1) Ground failures impacting the commanding chain A number of failures can arise in the Ground Segment, which adversely impact the commanding chain.

Commanding loss on the space-Ground link can arise because of weak signal levels at low elevations, or due to bad atmospheric conditions at the Ground Station. Station anomalies (e.g. receiver or drive failures, inappropriate station configurations) can also adversely impact the commanding chain, as can a failure of the link between the Ground Station and ESOC. Troubleshooting, in collaboration with the Ground Segment support teams at ESOC, is routinely


9

undertaken in such cases, but such failures are not considered further in this paper as they have not resulted in the need for operational workarounds. Operationally, sufficient margin (typically 2-3 days) is exercised during the daily scheduling of command uplink and verification as to mitigate against the possible loss of one or more Ground Station visibility periods.

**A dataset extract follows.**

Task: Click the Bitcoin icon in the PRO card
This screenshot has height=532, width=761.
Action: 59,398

Two anomalies, based on real situations experienced on MEx, are considered here, although in both cases the

recovery procedures are similar: Namely TC failure or commanding dropout during FT uplink, and FT failures. Commanding dropout: The failure to radiate the contents of a FT to the spacecraft may result from a temporary dropout of the TC link (typically for a period of less than 1 hour), or from a major outage. Different recovery processes are initiated in these cases since, following a minor outage, there usually exists sufficient time during the concerned Ground Station visibility to resume the FT uplink without adverse impact, even to the point of receiving complete verification of the commanding process in real-time. Following a major outage, cases have been encountered where there existed insufficient time to resume the FT uplink before loss of commanding. In such cases, the ongoing FT was forcibly aborted, and re-uplinked in its entirety at a subsequent Ground Station visibility period.

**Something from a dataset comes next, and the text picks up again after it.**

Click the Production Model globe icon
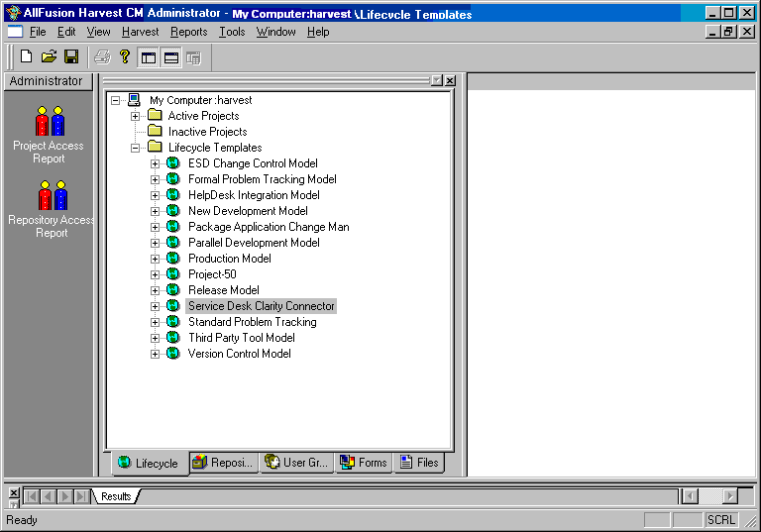 click(173, 259)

FT failures: Situations have arisen in which the integrity of the delivered FT has been questioned following the reception of reports of corrupt or incomplete FT parts, with an inconsistent FT checksum result, or with a FT remaining in a “running” state long after the final embedded TC has been released from the Ground Station. In all cases, the SSMM destination TC file does not execute, and the TC’s are therefore not distributed to their destination user or loaded onto the MTL. The operational resolution of these anomalies was to abort the entire FT and re-uplink it at the next available opportunity. In addition, a confirmation was made that the SSMM destination file had been removed (if necessary this was done manually), and checks performed on the contents of the SSMM FT intermediate files (which were emptied, if required, by a single dedicated TC). In all cases, the final status of the MTL was confirmed by a full report.

2) SSMM anomalies impacting the commanding chain The observed cases of a destination file remaining (i.e. un-erased) in the SSMM after FT uplink, and of non-

empty FT intermediate files, have already been discussed above. An additional anomaly has been observed which involves the SSMM, namely corruption of the file allocation table.

The file allocation table is a static file in which are recorded the name, type, physical properties and memory

address locations of all other files on the SSMM. A situation was encountered in which a 3 byte offset lead to a corrupted file name, leading to failures in the reading of SSMM packet stores, and in the verification of a subsequent FT. Preliminary analysis involved the recovery of detailed diagnostics of the file allocation table contents, and dumps of the corresponding areas of SSMM memory. The problem was finally resolved by a complete reload of a new version of the concerned application software.

3) Recovery from human error A particular benefit of remote commanding, and the implementation of advanced planning in the commanding

cycle on MEx, is that it significantly mitigates against the adverse impact of (inevitable) human error. An attempt to insert TC’s into the MTL at the time of removal of the TC link to the Ground Station results in the

FT remaining in a “running” state, with the unsent FT parts awaiting release. Since the final part of the FT is never received on-board, the FT cannot be processed. It can therefore safely be aborted and re-sent at the next availability opportunity.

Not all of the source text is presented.